Daphnee Cook, responsable de la communication et des médias auprès Save the Children International a travaillé presque un an à Cox's Bazar, au Bangladesh.
Aziz, Rohingya

20.02.2019

«J’aime jouer dans l’espace protégé qui nous est réservé. J’y ai beaucoup d’amis. Les animateurs sont très gentils et s’occupent de moi.» Aziz (8) au Cox's Bazar

Dans cette interview, Daphnee Cook raconte comment nous faisons pour fournir de l’aide face au plus grand exode de population depuis le génocide au Rwanda.

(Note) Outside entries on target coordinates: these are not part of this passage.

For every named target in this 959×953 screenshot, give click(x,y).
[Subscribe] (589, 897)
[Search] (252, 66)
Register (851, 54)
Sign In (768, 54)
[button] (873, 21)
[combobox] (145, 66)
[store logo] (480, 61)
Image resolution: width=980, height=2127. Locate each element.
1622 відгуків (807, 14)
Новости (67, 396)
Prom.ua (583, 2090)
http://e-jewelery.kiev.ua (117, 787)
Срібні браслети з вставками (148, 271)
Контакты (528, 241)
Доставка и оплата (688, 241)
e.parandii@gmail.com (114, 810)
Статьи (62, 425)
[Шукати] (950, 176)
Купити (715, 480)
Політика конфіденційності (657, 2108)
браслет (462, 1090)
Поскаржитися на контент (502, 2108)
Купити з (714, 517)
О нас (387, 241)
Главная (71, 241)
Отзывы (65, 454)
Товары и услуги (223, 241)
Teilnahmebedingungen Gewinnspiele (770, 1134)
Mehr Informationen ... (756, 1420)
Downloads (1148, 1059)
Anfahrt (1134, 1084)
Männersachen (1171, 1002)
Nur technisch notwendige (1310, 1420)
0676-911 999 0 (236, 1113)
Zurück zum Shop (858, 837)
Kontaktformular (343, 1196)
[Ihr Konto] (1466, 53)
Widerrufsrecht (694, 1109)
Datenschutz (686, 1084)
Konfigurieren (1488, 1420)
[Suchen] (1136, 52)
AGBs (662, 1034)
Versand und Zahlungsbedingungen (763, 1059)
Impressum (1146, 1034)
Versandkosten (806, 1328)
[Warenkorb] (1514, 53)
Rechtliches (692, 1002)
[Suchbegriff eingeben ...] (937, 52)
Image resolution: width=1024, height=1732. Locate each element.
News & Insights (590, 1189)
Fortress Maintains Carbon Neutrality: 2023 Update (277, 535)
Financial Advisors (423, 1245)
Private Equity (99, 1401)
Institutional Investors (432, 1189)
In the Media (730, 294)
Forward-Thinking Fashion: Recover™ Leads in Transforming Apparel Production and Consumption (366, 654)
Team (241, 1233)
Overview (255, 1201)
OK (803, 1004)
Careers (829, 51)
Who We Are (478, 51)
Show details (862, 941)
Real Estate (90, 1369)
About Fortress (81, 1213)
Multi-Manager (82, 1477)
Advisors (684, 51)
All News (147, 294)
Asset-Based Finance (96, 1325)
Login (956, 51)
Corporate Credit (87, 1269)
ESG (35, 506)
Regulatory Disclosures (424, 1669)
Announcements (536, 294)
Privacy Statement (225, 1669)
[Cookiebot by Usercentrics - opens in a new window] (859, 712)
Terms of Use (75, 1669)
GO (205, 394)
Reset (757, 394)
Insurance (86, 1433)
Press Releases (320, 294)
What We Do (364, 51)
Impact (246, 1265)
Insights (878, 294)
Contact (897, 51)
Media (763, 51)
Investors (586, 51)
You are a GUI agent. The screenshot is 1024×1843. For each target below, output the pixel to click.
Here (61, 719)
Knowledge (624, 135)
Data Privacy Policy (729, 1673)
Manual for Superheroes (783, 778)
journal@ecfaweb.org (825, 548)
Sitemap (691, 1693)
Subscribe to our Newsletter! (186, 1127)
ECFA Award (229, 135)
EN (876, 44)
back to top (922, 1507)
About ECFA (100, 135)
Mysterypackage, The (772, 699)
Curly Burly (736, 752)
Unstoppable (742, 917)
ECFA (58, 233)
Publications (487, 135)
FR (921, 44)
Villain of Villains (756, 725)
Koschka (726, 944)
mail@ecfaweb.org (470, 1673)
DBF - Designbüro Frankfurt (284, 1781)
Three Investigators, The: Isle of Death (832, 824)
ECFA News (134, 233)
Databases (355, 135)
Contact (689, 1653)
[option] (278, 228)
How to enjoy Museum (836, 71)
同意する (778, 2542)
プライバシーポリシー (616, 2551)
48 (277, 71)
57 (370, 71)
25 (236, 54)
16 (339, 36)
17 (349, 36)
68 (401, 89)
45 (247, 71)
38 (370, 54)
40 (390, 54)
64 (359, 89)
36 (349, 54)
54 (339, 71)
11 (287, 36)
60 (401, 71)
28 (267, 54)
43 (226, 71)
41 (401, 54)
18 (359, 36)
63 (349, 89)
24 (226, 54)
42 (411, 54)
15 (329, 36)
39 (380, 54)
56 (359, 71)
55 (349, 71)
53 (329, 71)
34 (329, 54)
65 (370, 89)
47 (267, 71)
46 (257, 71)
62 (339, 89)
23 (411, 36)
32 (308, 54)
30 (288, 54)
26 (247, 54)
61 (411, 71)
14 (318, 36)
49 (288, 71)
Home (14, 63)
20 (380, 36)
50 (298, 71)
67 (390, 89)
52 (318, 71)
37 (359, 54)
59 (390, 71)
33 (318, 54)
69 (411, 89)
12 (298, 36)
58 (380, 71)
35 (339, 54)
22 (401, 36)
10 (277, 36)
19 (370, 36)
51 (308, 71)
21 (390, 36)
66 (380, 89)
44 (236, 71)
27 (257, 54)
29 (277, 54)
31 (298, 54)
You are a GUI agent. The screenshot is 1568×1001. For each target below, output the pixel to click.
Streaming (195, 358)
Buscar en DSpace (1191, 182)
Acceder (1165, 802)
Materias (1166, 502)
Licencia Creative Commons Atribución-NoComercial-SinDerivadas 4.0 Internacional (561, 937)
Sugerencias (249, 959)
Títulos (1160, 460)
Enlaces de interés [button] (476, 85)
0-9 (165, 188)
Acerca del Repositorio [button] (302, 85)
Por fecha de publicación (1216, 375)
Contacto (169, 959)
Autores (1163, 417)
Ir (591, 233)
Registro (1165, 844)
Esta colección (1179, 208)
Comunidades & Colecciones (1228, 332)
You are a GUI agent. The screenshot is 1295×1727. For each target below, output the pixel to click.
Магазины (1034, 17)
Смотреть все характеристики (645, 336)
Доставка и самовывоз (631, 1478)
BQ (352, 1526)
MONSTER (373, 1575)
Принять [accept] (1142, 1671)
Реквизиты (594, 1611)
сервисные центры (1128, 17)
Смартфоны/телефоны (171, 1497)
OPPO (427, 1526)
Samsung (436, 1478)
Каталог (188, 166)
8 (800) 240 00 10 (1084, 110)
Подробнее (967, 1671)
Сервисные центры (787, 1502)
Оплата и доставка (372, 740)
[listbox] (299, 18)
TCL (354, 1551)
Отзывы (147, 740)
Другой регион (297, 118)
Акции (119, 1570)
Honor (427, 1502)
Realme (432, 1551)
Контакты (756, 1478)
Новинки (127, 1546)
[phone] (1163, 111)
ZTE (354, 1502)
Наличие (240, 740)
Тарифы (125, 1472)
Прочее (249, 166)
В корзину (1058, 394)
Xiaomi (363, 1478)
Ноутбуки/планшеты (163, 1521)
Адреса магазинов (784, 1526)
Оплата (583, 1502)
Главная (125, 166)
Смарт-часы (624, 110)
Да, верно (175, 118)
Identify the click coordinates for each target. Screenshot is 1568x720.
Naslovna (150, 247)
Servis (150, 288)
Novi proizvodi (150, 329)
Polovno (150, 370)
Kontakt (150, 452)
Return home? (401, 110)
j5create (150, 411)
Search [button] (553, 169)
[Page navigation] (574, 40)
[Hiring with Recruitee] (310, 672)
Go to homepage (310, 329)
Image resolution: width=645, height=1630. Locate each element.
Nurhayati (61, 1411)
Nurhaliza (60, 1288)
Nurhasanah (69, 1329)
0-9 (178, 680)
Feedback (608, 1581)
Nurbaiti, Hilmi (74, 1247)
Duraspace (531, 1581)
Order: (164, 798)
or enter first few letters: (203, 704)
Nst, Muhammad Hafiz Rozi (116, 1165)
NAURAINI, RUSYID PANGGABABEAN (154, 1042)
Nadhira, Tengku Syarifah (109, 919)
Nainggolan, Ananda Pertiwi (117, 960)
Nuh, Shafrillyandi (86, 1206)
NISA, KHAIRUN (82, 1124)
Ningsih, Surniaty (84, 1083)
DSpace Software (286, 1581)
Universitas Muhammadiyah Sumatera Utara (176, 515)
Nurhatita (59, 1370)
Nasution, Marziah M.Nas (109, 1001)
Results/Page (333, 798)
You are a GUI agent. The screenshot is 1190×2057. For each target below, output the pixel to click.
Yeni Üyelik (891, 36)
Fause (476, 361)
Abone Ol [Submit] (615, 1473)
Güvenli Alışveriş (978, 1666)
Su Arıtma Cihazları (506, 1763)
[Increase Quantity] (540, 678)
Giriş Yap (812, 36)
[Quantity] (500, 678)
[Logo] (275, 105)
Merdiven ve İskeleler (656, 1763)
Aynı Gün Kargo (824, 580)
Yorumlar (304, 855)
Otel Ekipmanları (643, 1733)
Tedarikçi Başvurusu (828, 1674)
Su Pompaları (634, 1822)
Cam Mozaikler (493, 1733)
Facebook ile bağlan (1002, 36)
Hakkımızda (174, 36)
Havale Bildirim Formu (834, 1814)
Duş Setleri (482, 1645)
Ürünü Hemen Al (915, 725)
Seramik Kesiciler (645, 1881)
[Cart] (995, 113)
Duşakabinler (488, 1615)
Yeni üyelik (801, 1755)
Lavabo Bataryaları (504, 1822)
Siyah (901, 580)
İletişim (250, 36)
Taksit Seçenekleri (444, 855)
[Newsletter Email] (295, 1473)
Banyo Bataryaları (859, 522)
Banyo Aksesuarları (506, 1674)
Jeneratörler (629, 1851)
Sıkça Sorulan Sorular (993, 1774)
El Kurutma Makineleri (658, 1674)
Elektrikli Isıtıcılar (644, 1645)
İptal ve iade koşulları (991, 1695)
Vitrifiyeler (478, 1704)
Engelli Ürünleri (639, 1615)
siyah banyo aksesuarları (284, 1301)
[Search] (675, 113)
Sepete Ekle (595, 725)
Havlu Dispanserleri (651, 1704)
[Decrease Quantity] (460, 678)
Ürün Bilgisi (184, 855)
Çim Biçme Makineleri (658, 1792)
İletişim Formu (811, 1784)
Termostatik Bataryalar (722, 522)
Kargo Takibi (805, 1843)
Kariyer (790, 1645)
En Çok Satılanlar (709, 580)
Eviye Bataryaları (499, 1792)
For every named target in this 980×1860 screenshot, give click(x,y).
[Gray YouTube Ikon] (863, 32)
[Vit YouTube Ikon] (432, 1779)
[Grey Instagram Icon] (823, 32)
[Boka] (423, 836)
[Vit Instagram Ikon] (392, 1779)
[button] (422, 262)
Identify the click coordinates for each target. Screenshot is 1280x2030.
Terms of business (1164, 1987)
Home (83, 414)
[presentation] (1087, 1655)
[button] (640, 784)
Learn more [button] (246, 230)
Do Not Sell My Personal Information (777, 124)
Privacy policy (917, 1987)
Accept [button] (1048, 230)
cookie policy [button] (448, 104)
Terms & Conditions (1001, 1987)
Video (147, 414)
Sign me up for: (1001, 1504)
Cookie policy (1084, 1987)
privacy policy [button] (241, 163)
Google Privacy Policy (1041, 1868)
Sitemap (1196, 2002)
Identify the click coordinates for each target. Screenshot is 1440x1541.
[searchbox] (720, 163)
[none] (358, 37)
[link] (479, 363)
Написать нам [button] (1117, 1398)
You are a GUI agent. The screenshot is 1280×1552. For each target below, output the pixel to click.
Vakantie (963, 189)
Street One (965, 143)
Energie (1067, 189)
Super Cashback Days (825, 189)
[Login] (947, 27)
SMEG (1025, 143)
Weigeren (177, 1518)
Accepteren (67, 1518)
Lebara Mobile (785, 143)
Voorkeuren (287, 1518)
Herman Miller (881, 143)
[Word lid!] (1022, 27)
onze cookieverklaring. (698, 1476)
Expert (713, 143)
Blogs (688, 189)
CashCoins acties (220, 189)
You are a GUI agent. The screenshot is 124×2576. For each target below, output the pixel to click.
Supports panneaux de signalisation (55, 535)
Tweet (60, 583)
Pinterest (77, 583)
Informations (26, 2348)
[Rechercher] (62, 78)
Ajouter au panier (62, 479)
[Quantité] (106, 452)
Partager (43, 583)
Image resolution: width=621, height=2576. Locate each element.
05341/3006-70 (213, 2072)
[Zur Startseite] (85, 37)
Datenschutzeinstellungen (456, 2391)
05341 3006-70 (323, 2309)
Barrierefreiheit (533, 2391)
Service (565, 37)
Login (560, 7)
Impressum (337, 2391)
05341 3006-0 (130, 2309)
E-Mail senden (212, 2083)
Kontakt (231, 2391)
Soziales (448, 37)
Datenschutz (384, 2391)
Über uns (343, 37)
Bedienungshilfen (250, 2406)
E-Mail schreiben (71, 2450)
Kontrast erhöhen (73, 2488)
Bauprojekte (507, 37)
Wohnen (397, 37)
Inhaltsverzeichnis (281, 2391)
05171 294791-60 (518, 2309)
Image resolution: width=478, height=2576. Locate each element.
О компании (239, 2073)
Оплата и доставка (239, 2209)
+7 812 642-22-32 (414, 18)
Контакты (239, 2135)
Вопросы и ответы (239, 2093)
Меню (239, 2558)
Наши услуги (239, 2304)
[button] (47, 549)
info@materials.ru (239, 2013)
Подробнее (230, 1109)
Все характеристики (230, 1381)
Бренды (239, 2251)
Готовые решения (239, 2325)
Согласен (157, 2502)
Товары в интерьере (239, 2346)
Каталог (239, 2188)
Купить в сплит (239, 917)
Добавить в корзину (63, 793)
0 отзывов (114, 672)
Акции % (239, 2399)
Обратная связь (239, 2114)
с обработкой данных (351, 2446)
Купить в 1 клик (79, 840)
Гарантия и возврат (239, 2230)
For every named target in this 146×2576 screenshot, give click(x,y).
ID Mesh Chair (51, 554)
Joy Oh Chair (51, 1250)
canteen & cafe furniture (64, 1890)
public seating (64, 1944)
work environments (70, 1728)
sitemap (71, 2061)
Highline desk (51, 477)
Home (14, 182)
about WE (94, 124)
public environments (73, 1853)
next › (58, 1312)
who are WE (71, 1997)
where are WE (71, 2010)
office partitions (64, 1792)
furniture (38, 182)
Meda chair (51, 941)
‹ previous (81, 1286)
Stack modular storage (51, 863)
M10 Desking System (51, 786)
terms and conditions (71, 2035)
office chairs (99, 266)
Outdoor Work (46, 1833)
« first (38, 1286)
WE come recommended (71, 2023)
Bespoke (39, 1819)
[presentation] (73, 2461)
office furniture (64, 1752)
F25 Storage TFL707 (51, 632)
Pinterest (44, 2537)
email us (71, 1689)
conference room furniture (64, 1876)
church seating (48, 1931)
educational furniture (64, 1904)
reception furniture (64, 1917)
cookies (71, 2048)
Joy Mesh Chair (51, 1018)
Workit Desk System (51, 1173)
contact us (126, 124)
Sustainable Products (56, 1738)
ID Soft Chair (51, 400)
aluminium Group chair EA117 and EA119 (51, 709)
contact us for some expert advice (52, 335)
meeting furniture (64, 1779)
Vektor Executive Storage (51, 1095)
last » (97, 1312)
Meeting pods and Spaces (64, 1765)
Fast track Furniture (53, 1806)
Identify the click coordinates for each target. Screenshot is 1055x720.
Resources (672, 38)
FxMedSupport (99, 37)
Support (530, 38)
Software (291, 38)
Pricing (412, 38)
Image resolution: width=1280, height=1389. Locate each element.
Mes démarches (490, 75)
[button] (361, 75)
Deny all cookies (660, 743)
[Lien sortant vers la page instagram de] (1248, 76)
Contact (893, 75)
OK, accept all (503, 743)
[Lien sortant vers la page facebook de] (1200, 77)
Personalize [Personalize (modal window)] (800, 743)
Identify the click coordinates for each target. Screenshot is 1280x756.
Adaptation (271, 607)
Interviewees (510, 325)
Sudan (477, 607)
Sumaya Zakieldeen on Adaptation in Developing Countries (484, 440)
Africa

Qu’est-ce qui vous a poussé à vous engager dans un contexte aussi exigeant?
J’en ai éprouvé le besoin en regardant les actualités en août 2017, alors que cette crise était en train de s’aggraver. Je voulais absolument faire quelque chose. J’ai commencé par des dons. Et lorsque ce poste s’est libéré, il m’a paru correspondre exactement à ce que je cherchais. J’y ai vu une occasion de fournir concrètement de l’aide.
 
Quelle a été votre réaction lorsque vous êtes arrivée pour la première fois à Cox's Bazar?
La première fois que j’ai visité les camps, j’ai été surprise de voir que tout était très bien organisé. J’ai été impressionnée de la qualité et de l’ampleur du travail accompli par Save the Children. Mais j’ai dû aussi m’habituer à opérer dans ce contexte: au début, on travaillait sept jours sur sept, à raison de 14 heures par jour. Collaborer avec tous ces secouristes locaux et internationaux était une tâche à la fois exigeante et épuisante, mais aussi très stimulante.
 
Quelle image vous vient à l’esprit quand vous pensez aux réfugiés Rohingya?
Tous ces enfants... Une vision qui suscite en moi des sentiments mitigés. Ils sont si nombreux dans les camps! Cela me crève à chaque fois le cœur quand je vois ces enfants, car je sais combien leur vie est difficile et leur avenir incertain, et tout ce qu’ils ont pu endurer, tous les drames dont ils ont été témoins. Pourtant, ces enfants me donnent aussi de l’espoir: ils sont tellement positifs et avides d’apprendre. Ils nous saluent toujours en criant avec un grand sourire: «Hello! Comment ça va?»
 
Quels sont les besoins les plus urgents des enfants?
Ils sont énormes! Cela va de la nourriture à l’eau potable et aux installations sanitaires jusqu’aux soins médicaux et au soutien des mères. Les enfants ont besoin de lieux pour jouer et étudier, et d’un suivi psychosocial pour surmonter les traumatismes qu’ils ont vécus.  
 
La mousson du mois de mai a-t-elle été grave?
Il était quasiment impossible de se préparer à l’arrivée de la mousson – précisément parce que les abris des familles se trouvent sur un terrain vallonné et sablonneux, où des inondations et des glissements de terrain risquaient de se produire à tout moment. Mais, dès le début, nous avons tenu compte de ce facteur, notamment à partir de janvier, dans notre programme d’aide et de toutes les mesures qu’il implique. C’est la raison pour laquelle, vu les circonstances, nous étions bien préparés. Nous avons stabilisé les abris et distribué des sacs de sable; par précaution, nous avons entreposé de la nourriture et des médicaments dans différents endroits, afin de pouvoir garantir l’accès à toutes les parties du camp. Grâce à ces préparatifs, l’ampleur des destructions a été heureusement moins grande que nous l’avions supposée et nous avons pu aider immédiatement les personnes concernées.

Nous vous remercions d’avoir soutenu avec une telle générosité notre travail en faveur des réfugiés Rohingya l’an dernier. Jusqu’à présent, nous avons pu aider plus de 600 000 personnes – dont plus de 350 000 enfants comme Aziz.